Is this extension a field? Or perhaps some other structure?
The extension depends on two basic ideas:
- A definition for a unit of infinity, the same as one given by Roger Penrose, and
- The infinity unit, like the imaginary $i$, forming a new number when paired with a real number. These pairs may be referred to as array numbers. They do not, therefore, follow rules similar to transfinite or hyperreal arithmetic.
Definition: A unit of infinity is represented by the infinity symbol "$\infty$" and indicates a single line array of the real numbers. $\infty^{n}$ indicates an $n$-dimensional array. $\infty$ is not a number and is unsigned. The exponent $n$ is either an integer or $\infty$.
Comment: Penrose uses this as a notation (not a number system) for $n$-real-dimensional space where $\infty^{n}$ "expresses that this continuum of points is organized in an $n$-dimensional array" (Road to Reality, 2004, chapter 16.7, p. 379). Here, unlike with Penrose, $n$ can be a non-positive integer.

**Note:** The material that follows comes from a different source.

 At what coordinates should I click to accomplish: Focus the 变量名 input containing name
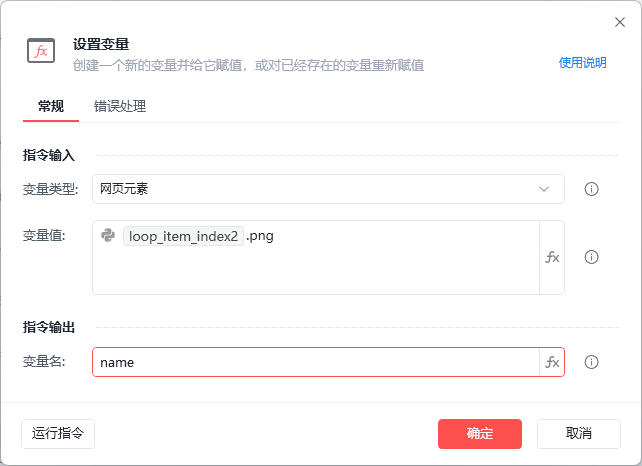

Arithmetic rules: Since the $\infty$ unit always has a real part, arithmetic rules for the array numbers are the same as for polynomials, and not, as mentioned above, transfinites or hyperreals. So for example,
- $x$ + $x{\infty^{1}}$ $\cdots$ + $x{\infty^{n}}$ is irreducible
- $x{\infty^{n}}$ + $y{\infty^{n}}$ = $(x$ + $y){\infty^{n}}$
- $x{\infty^{n}}$ $\cdot$ $y{\infty^{p}}$ = $(x$ $\cdot$ $y){\infty^{n+p}}$
- and so on
Note that the reals are a subset of the array numbers when $n = 0$.